A plasma metabolomic analysis revealed the metabolic regulatory mechanism of the water extract of Dendrobium huoshanense in improving streptozotocin-induced type 1 diabetes model rats.

Abstract

D. huoshanense is a traditional Chinese medicine with antidiabetes effects, but the underlying metabolic regulatory mechanism remains unknown. Plasma metabolomic analysis was applied to assess the metabolic regulatory mechanism underlying the alleviation of streptozotocin-induced type 1 diabetes (STZ-T1D) by D. huoshanense. The successfully STZ-T1D model rats were assigned to the model group, the model + water extract of D. huoshanense (DHWE) group, and the model + metformin (MET) group. They were administered the corresponding medication by gavage. After 28 days, the plasma levels of glucose, malondialdehyde (MDA), C-reactive protein (CRP), and total antioxidant capacity (T-AOC) were determined. Morphological changes in the pancreatic islet tissue were analyzed via hematoxylin and eosin (H&E) staining. The expression of occludin-1, zonula occludens protein 1 (ZO-1) and protein kinase RNA-like endoplasmic reticulum kinase (PERK) in the ileum tissue was determined via western blotting. Nontargeted metabolome analysis of the plasma was performed via ultrahigh-performance liquid chromatography. The results revealed that DHWE reduced blood glucose, C-reactive protein, and MDA levels; increased plasma T-AOC; improved intestinal mucous integrity and pancreatic islet morphological structure; and alleviated intestinal endoplasmic reticulum stress.
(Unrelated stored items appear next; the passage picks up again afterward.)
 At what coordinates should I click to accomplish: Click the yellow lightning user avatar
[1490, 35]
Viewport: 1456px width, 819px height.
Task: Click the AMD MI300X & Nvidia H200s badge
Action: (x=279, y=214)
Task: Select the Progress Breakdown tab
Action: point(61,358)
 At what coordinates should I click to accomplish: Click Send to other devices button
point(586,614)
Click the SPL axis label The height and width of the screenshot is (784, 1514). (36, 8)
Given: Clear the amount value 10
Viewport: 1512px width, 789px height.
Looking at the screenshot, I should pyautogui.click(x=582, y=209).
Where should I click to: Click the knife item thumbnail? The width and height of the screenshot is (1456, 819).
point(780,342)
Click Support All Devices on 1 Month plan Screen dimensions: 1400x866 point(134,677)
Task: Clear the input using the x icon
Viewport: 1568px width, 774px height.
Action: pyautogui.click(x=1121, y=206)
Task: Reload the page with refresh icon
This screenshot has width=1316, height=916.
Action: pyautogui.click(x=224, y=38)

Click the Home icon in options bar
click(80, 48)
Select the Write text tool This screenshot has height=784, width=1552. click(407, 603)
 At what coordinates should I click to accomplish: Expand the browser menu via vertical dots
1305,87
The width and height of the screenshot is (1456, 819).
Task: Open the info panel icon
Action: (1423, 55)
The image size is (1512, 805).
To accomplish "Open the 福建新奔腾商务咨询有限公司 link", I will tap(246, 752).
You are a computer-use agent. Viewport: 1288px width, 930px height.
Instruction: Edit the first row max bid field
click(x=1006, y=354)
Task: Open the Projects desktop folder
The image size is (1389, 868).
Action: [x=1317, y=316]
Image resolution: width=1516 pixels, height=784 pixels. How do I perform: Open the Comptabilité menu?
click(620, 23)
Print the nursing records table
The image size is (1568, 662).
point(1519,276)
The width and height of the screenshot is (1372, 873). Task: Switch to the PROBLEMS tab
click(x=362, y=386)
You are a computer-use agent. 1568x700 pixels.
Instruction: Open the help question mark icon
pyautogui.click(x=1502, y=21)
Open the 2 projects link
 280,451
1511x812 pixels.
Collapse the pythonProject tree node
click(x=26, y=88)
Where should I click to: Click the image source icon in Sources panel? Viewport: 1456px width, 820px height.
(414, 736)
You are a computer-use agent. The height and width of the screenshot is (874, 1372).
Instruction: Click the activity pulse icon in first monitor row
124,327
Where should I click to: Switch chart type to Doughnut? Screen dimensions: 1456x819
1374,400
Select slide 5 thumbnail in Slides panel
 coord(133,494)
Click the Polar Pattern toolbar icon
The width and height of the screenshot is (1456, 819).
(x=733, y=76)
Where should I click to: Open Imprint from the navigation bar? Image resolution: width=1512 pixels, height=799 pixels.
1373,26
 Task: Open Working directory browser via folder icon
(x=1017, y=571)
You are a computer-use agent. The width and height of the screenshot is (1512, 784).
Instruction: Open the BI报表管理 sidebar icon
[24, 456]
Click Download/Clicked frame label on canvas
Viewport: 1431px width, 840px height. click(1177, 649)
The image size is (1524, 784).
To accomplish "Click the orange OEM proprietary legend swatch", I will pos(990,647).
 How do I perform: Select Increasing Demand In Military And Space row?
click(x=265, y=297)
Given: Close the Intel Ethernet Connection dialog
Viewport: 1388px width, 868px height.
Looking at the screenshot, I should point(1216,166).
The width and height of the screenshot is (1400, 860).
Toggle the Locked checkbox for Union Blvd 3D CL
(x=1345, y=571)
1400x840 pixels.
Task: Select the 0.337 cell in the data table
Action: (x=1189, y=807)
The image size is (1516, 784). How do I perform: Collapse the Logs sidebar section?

Plasma metabolomics revealed that DHWE significantly increased the levels of ascorbic acid 2-sulfate, L-thyroxine, phosphatidylcholine (PC) (14:0e/5:0), and PC (16:1e/4:0); decreased the levels of D-(-)-fructose and indole-3-lactic acid; and significantly affected ascorbate and aldarate metabolism and glyoxylate and dicarboxylate metabolism in STZ-T1D rats (p < 0.05), and the effects on the citric acid cycle and pyruvate metabolism tended to be significant (p < 0.1). This study confirmed that DHWE alleviated STZ-T1D by reducing oxidative stress and the inflammatory response, enhancing intestinal mucosa integrity and affecting mainly the energy metabolism and vitamin C metabolism of STZ-T1D rats.